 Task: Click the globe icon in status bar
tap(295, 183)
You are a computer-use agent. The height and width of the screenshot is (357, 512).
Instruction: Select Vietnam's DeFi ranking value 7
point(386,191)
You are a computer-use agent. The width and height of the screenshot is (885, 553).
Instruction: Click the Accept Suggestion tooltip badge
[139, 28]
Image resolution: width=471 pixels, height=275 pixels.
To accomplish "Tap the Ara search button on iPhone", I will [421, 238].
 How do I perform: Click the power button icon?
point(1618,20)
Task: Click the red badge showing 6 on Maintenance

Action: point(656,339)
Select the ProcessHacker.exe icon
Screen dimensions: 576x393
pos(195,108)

□ □ □

** TASK GOAL **
Reproduce the stretch from the line containing "Image resolution: width=471" through the end of the records, renaming every "button" to "control" and leaving everything else unchanged.

** FINISHED TASK **
Image resolution: width=471 pixels, height=275 pixels.
To accomplish "Tap the Ara search control on iPhone", I will [421, 238].
 How do I perform: Click the power control icon?
point(1618,20)
Task: Click the red badge showing 6 on Maintenance

Action: point(656,339)
Select the ProcessHacker.exe icon
Screen dimensions: 576x393
pos(195,108)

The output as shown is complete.